Cada regreso a clases era lo mismo. El reflector se posaba sobre las carencias que existían en las escuelas, y por ello a finales de 1946, las imágenes que mostraban a niños de primarias de orillas de la ciudad, escribiendo sobre papel de estraza, sin más pupitre que un viejo jacalito, realmente calaron hondo en los capitalinos.
Más pronto que tarde, algunos grupos de beneficencia comenzaron a realizar colectas para dotar de muebles básicos y pizarrones a esas escuelas olvidadas. Sin embargo, como lo demostró un reportaje publicado poco después en este mismo diario, el problema no se centraba en cosechar solamente la buena voluntad, sino por el contrario, evidenciaba la total falta de infraestructura escolar en todo el país.
En los asentamientos ubicados en las zonas limítrofes del valle de México, y que todavía eran consideradas rurales, únicamente existían esas escuelas improvisadas con láminas y trebejos, aunque en las colonias populares, la situación no estaba mejor, porque algunas primarias contaban con el mismo mobiliario donado por el ayuntamiento desde antes de la Revolución.
Entre los casos más curiosos, destacaban las pequeñas escuelas instaladas en ciudades perdidas por las famosas misiones vasconcelianas, fundadas por el otrora secretario de Educación Pública, y que consistían en mandar a algún maestro a las zonas suburbanas para instalar con los recursos ahí existentes, aulas improvisadas para alfabetizar a sus habitantes.
Estas misiones representaron para muchas de esas colonias, el primer acercamiento con la educación básica. Para los padres de familia y los niños de esos sitios olvidados, que no podían recorrer todos los días varios kilómetros para llegar al plantel oficial, marcaron la diferencia entre seguir habitando el siglo XIX (porque prácticamente lo hacían al no tener luz, agua potable, servicios médicos y educativos) y tener la esperanza de integrarse al desarrollo del país.
No obstante, con el paso del tiempo y los cambios de sexenio, los apoyos y la continuidad del programa fueron dejados en el olvido, y las aulas -armadas muchas veces con troncos, láminas y, como se mencionó antes, con botes y jacales- continuaron sin cambio alguno, sobreviviendo únicamente por el estoico esfuerzo de muchos de los maestros voluntarios, quienes, como lo destacó en alguna ocasión un conocido periodista: "Libraron en pos de menguar la ignorancia nacional, una guerra anónima y sin medallas contra la indiferencia".
De esas escuelas improvisadas y fundadas por los misioneros de la alfabetización, se calculó que 17 de ellas todavía continuaban operando hasta finales de 1950 en zonas "semi-rurales", y junto con ellas, por lo menos 20 escuelas "establecidas", cuyos espacios se asemejaban a ruinas arqueológicas y no contaban siquiera con vidrios para las ventanas, pizarrones, o de perdida, un baño con drenaje. Por esos tiempos, fue famosa la fotografía de un grupo de niños con huaraches, que tomaban su clase tiritando de frío, mientras el aire hacía volar los periódicos colocados en la ventana, a manera de protección.

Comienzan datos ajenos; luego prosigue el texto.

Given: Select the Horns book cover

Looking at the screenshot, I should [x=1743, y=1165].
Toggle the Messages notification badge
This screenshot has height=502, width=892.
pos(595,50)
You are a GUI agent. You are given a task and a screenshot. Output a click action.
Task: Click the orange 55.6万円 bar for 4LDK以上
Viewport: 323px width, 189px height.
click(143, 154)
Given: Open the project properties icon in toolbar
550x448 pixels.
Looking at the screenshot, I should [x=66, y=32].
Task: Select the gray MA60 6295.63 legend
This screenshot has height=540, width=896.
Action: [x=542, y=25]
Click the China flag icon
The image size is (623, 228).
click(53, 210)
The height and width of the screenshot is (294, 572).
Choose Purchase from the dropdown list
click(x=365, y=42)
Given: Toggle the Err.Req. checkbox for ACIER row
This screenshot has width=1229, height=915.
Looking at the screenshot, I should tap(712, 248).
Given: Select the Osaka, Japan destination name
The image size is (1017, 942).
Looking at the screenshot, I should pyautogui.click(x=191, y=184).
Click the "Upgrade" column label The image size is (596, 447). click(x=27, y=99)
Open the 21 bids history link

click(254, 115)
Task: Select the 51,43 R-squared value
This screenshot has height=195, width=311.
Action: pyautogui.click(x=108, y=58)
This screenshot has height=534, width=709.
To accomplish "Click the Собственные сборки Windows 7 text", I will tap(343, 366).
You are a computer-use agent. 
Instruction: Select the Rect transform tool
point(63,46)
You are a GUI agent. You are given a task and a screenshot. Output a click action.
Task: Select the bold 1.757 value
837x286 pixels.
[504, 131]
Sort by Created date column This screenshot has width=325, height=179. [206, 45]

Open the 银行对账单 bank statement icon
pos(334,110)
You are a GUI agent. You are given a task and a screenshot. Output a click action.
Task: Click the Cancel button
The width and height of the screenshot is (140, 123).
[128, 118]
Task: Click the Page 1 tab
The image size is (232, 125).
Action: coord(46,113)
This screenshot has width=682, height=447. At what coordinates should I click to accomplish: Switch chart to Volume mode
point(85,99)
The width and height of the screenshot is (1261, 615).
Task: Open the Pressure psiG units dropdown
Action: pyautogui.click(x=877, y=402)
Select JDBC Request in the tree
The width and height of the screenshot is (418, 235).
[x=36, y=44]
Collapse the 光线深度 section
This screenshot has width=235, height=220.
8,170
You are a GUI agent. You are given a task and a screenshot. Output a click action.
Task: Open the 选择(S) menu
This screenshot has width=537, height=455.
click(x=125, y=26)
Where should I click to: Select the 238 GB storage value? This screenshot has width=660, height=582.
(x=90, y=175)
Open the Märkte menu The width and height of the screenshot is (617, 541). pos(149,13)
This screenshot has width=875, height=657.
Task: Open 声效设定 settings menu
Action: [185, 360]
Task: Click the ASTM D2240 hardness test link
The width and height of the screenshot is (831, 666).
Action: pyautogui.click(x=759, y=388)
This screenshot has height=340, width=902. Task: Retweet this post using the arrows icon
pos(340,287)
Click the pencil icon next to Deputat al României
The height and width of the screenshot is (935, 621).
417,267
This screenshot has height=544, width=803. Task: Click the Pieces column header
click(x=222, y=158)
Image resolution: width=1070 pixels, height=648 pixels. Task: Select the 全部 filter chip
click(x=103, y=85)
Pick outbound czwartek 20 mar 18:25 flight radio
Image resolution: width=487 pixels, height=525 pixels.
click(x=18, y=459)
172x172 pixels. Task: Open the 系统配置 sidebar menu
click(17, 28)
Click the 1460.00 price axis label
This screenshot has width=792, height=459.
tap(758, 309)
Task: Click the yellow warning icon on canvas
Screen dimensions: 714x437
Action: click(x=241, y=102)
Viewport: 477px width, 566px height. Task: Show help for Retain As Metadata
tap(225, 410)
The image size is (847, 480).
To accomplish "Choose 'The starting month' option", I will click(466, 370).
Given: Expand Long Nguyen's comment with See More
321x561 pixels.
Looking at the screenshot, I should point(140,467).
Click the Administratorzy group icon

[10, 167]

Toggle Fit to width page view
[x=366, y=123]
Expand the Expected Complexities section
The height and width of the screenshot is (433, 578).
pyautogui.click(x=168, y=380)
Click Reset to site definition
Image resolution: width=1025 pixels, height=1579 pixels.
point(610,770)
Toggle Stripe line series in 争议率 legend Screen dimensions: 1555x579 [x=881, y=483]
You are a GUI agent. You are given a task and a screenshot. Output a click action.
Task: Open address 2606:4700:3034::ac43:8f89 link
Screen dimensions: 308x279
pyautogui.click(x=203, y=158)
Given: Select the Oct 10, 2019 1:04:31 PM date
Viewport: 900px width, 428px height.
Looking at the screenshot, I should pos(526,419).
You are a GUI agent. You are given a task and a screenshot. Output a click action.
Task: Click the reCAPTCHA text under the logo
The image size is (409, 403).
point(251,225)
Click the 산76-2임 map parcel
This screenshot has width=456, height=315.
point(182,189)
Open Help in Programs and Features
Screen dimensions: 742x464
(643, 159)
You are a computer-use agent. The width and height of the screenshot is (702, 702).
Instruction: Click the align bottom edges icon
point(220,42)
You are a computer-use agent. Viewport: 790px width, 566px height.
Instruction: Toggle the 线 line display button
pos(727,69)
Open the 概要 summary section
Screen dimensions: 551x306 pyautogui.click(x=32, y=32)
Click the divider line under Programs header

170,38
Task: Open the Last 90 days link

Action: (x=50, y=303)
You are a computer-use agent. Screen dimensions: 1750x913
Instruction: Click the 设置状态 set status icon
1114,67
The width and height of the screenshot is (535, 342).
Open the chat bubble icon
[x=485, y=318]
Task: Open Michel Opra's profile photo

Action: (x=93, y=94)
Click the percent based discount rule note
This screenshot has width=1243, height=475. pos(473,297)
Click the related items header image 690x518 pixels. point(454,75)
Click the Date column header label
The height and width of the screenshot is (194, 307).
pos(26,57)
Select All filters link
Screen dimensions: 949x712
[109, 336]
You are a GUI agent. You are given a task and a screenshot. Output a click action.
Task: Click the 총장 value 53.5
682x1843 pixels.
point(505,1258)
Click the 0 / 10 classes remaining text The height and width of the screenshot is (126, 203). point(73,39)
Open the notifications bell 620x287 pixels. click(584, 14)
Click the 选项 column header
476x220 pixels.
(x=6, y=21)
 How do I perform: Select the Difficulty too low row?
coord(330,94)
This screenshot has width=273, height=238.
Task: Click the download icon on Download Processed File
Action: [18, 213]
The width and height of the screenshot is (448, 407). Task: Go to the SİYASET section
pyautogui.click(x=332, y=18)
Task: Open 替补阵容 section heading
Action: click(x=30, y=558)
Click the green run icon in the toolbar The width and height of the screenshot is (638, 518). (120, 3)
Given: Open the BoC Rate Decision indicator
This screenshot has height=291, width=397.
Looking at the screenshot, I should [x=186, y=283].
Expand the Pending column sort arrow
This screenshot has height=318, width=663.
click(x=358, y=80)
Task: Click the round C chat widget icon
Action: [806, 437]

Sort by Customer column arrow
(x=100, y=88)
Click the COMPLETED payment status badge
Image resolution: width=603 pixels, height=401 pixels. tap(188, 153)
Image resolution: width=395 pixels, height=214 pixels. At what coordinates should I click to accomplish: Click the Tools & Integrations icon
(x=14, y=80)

Después de mucho tiempo, el gobierno aprobó un incipiente programa con claros tintes proselitistas, que en algunos aspectos se asemejó mucho al conocido después como Solidaridad, desarrollado durante el sexenio del Innombrable.
Aquel Programa de Apoyo a las Aulas Urbanas promocionaba con bombo y platillo el "vínculo entre instituciones y sociedad civil", dotando a las escuelas de materiales como pintura, cemento, yeso, vidrios y láminas, a cambio de que los vecinos participaran en el reacondicionamiento de las aulas. Y para mostrar a los escépticos las bondades del programa, se usó como ejemplo a cuatro escuelas, bien escogidas por hallarse en zonas de militantes del partido en el poder, y se organizó una ceremonia para entregar simbólicamente a los maestros el material de albañilería. Incluso, en la recién estrenada gacetilla mensual del partido tricolor, que se repartía junto con tamales en los mítines, se publicaron sendas fotografías de las cuatro primarias, destacando el "antes" y el "después", y mostrando a los niños "menos rotitos" junto a alguno de sus maestros en el aula recién emperifollada.
No obstante, el programa mostró ser una "llamarada de petate", y a menos de año y medio de iniciado, los apoyos se desvanecieron y quedaron en el olvido.
Sin embargo, muy pronto los funcionarios comprenderían que la construcción de nuevas escuelas también podía representar un buen negocio, sobre todo si se convocaba a concursos nacionales para crear la "escuela ideal" y se jineteaban los contratos, beneficiando al bufete de arquitectos "más generoso". Luego surgiría el proyecto de escuelas prefabricadas, pero ésa es otra historia.